Businesses, energy suppliers and business groups in Massachusetts are complaining that a new state mandate to increase solar power could cost electricity customers up to $250 million more annually, reports the Boston Herald.
In a worst-case-scenario, the Massachusetts Department of Energy Resources said that the new “solar carve out” rules could cost about $250 million a year, starting in 2015 and remain above that level for five years, before slowly decreasing later in the next decade.
In addition to their biggest complaint about increased electricity costs at a time when the economy is weak and electricity prices are higher in Massachusetts than other parts of the nation, businesses told the Boston Herald that the new mandate also impacts existing energy contracts and sets uncertain quotas for future solar use.

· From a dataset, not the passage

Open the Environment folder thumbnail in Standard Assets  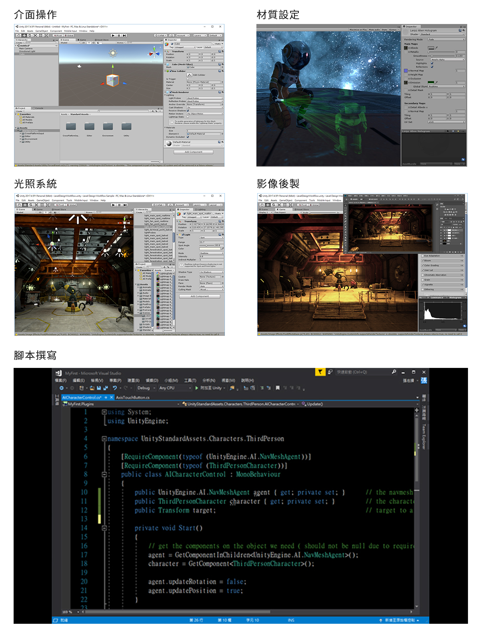coord(108,127)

However, Ian Bowles, Gov. Deval Patrick’s secretary of energy and the environment, told the newspaper that the solar mandates will account for less than 1 percent of overall energy costs and usage in Massachusetts, and the monthly price per average homeowner will be about 50 cents to 60 cents over the years.

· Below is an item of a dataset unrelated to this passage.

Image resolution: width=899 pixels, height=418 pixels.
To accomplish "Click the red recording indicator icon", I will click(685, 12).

According to an opinion piece from Cooler Planet, the monthly cost of 50 to 60 cents is a cheap way to grow solar energy and is still less than the total spent on fossil fuel subsidies at $72 billion in 2009, compared to $29 billion spent on renewable energy technologies.
Earlier this year, the state of Massachusetts launched a new financing plan that allows the Commonwealth to fund energy efficient and renewable energy projects at dozens of state buildings that will save millions of dollars in energy costs and reduce greenhouse gas emissions.